In order to analyze the intraday cost in different scenarios, the outputs of IL, PLR and additional electricity purchased in the four scenarios during 11:00–17:00 are shown in Figure 3: as the Figure 3, during 11:00–12:00, the IL resources in the scenarios almost reached the maximum interrupt amount. This result from the uncertainty increases caused by the increasing demand in the peak period. Similarly, the additional electricity purchased is also larger in this period of the four scenarios. However, the occurrence of the peaks of the called amount of PLR are not specific to the peak period. This is due to the fact that PLR is called on account of the uncertainty of load and the IL.

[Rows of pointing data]
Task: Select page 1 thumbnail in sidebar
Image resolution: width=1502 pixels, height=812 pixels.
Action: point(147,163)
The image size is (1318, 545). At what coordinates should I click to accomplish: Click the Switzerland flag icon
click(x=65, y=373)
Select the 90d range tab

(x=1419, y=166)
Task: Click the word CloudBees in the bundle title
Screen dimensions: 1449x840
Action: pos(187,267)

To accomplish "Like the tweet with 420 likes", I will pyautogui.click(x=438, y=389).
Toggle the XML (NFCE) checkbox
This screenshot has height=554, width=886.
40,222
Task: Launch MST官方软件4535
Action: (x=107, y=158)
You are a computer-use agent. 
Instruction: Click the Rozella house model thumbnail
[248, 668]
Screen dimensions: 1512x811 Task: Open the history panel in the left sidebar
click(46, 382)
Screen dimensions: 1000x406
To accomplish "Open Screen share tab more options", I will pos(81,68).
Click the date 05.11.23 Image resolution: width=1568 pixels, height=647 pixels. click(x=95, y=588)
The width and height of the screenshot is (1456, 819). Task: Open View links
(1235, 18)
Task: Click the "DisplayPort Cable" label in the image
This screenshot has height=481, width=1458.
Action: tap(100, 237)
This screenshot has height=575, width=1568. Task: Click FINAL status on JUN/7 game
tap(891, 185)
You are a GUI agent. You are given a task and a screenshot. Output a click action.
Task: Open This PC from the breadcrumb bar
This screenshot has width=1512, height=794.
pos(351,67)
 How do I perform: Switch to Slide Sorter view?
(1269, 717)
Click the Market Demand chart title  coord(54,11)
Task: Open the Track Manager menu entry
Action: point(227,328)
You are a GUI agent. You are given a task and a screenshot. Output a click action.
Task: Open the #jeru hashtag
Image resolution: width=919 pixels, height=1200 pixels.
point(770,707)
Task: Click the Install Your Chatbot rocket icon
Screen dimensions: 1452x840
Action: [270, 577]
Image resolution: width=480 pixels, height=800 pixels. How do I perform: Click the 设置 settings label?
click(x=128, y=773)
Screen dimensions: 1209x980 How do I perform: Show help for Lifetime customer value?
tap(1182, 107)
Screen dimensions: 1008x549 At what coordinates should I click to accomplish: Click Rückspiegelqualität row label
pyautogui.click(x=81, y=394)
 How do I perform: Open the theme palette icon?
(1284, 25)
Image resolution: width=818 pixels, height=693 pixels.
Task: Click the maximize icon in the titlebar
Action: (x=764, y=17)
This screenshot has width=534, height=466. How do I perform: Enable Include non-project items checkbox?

* [To do]:
A. From the records, list as a numbered list the lines between the one holding "will pyautogui.click(x=438, y=389)." and the one holding "pos(351,67)", inclusive, leaving out any blank lines.
B. Write the next part of the passage on intraday costs across the four scenarios, picking up after its final sentence.

* [Outputs by task]:
A.
1. To accomplish "Like the tweet with 420 likes", I will pyautogui.click(x=438, y=389).
2. Toggle the XML (NFCE) checkbox
3. This screenshot has height=554, width=886.
4. 40,222
5. Task: Launch MST官方软件4535
6. Action: (x=107, y=158)
7. You are a computer-use agent. 
8. Instruction: Click the Rozella house model thumbnail
9. [248, 668]
10. Screen dimensions: 1512x811 Task: Open the history panel in the left sidebar
11. click(46, 382)
12. Screen dimensions: 1000x406
13. To accomplish "Open Screen share tab more options", I will pos(81,68).
14. Click the date 05.11.23 Image resolution: width=1568 pixels, height=647 pixels. click(x=95, y=588)
15. The width and height of the screenshot is (1456, 819). Task: Open View links
16. (1235, 18)
17. Task: Click the "DisplayPort Cable" label in the image
18. This screenshot has height=481, width=1458.
19. Action: tap(100, 237)
20. This screenshot has height=575, width=1568. Task: Click FINAL status on JUN/7 game
21. tap(891, 185)
22. You are a GUI agent. You are given a task and a screenshot. Output a click action.
23. Task: Open This PC from the breadcrumb bar
24. This screenshot has width=1512, height=794.
25. pos(351,67)

B.
5.3. Influence of Uncertainty Parameters

In the uncertainty optimization model, the change of confidence has a great influence on the optimization result, and generally the operating cost increases with the increase of confidence [21]. Because the increase of confidence means the reliability is improved. Important ways to improve reliability include measures to improve the reliability of the element or increase the redundancy of the system, so the economic cost will inevitably increase. In the two-stage joint scheduling model, not only the confidence, but also the robustness factor control uncertainty. How the two parameters affect the scheduling results jointly requires further exploration. After changing the robustness factor and the confidence level of intraday stage, the two-stage optimal scheduling is performed. The planned interrupted amount of the IL and the PLR output at every hour are obtained as in Figure 4.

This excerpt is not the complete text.